Die Credit Suisse möchte von den genannten Gerüchten nicht äußern. Wie der Chef der Großbank Brady Dougan noch im Sommer sagte, ist das Geschäft in Deutschland sehr wichtig, allerdings ist der Markt auch sehr umkämpft. Die Credit Suisse hat allerdings auch einen entscheidenden Fehler gemacht, denn vor einigen Jahren hat man sich entschieden, auch Kunden mit einem Vermögen ab 50.000 Euro aufzunehmen. Man hegte damit die Hoffnung, dass man mit diesen Kunden auch gutes Geld verdienen kann. Allerdings erfüllten sich diese Hoffnungen nicht und so versucht man sich nun wieder rein um Kunden mit einem Vermögen ab einer Millionen Euro zu konzentrieren.

Allerdings reichte dies nicht um die Geschäfte profitabler zu gestalten und so wurden Sparpläne erarbeitet. In Deutschland werden dazu 150 der 500 Stellen gestrichen und drei von zwölf Standorten geschlossen. Dies erscheint hart, allerdings hat es Italien noch härter getroffen, dort wurden zwei Drittel der Standorte geschlossen.

Die UBS hat eine vergleichbare Größe wie die Schweizer Konkurrenz, allerdings will man hier nichts von Sparmaßnahmen wissen. Eine Sprecherin sagte: „Deutschland ist einer der wichtigsten europäischen Märkte, folglich planen wir keinen Rückzug.“ Die UBS Deutschland steht allerdings auch auf der Wachstumsbremse. Sie verwaltet derzeit ein Privatkundenvermögen von rund 25,8 Milliarden Euro und ist damit einer der größten Anbieter. Im Jahre 2012 konnte der Konzern kaum wachsen, wie man dem Jahresfinanzbericht entnehmen konnte, zudem sei man in Deutschland auf der Suche nach Rationalisierungsmöglichkeiten.

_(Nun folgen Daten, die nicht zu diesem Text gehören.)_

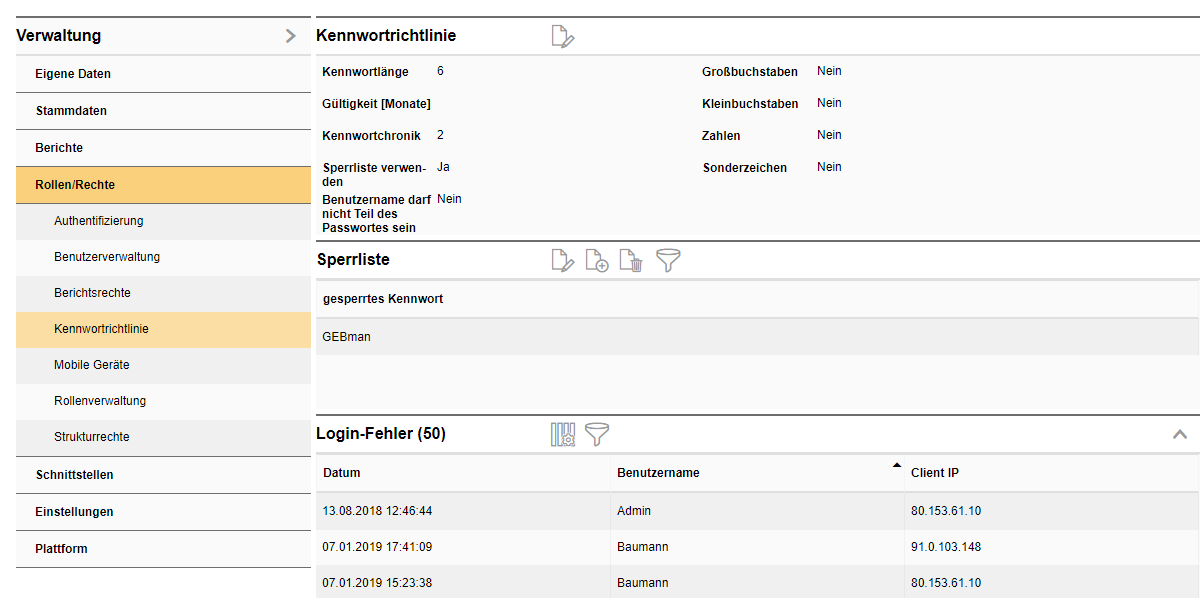Expand the Verwaltung navigation header
The width and height of the screenshot is (1203, 598).
290,35
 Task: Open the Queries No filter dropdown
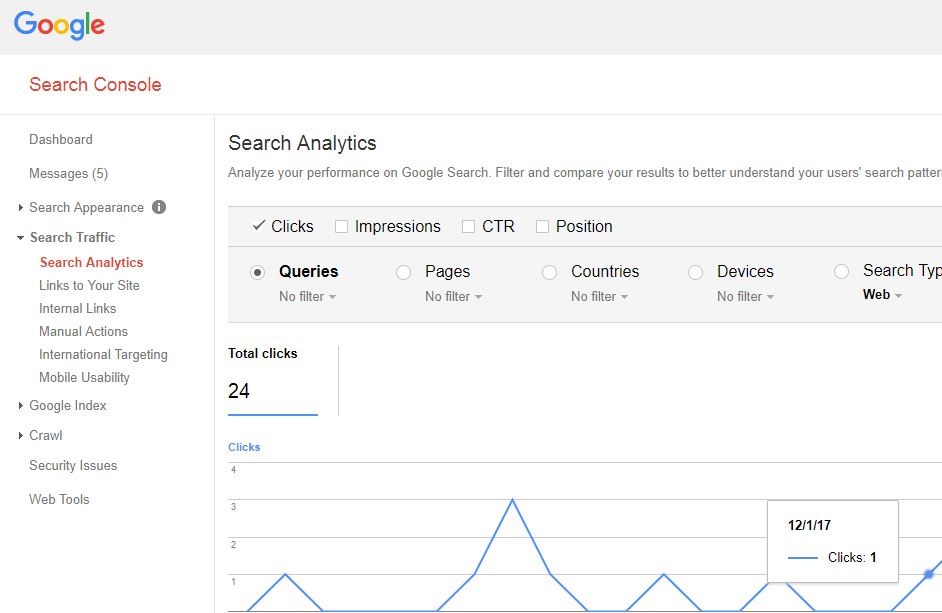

Steuerskandale und hohe Kosten schaden den Banken

UBS Konzernchef Axel Weber sagte jüngst, dass die UBS nach Asien expandieren wolle. Er sehe im EU Raum keinen großen Wachstumsmarkt mehr. Daher schloss man auch vier Standorte und entließ 30 Mitarbeiter. Der UBS machen scheinbar die hohen Kosten zu schaffen. Um Kunden von der Konkurrenz zu gewinnen benötigt man gute Berater und die Berater müssen auch in der Lage sein, einen reichen Erben bei der UBS zu halten, sonst wandern die Einlagen ab und damit der Profit. Schwierig sind zudem die hohen Kosten für die neuen Aufsichtsregeln und durch die niedrigen Zinsen kann man ebenfalls schlecht Geld verdienen. Die Kunden sind zudem sehr anspruchsvoll und feilschen um jeden Cent bei den Konditionen.

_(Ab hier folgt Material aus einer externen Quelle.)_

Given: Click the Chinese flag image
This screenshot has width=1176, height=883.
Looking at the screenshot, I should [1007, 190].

Die Schweizer Banken haben zudem mit den Steuerskandalen zu kämpfen. Bisher waren die Schweizer Banken gern gesehen, doch mittlerweile hat das Label „Swiss Banking“ einen tiefen Kratzer erhalten. Zudem befürchten viele Kunden gleich als Steuerflüchtling zu gelten, nur weil man das Geld bei der Credit Suisse oder der UBS anlegt. Wenn sich die Schweizer Banken tatsächlich zurück ziehen sollten, werden sie vermutlich schnell gute Abnehmer für das Private Banking finden. Der Deutsche Markt ist zwar hart umkämpft, allerdings auch heiß begehrt. Viele ausländische Investoren schielen zu uns, vor allem aus den USA und Großbritannien.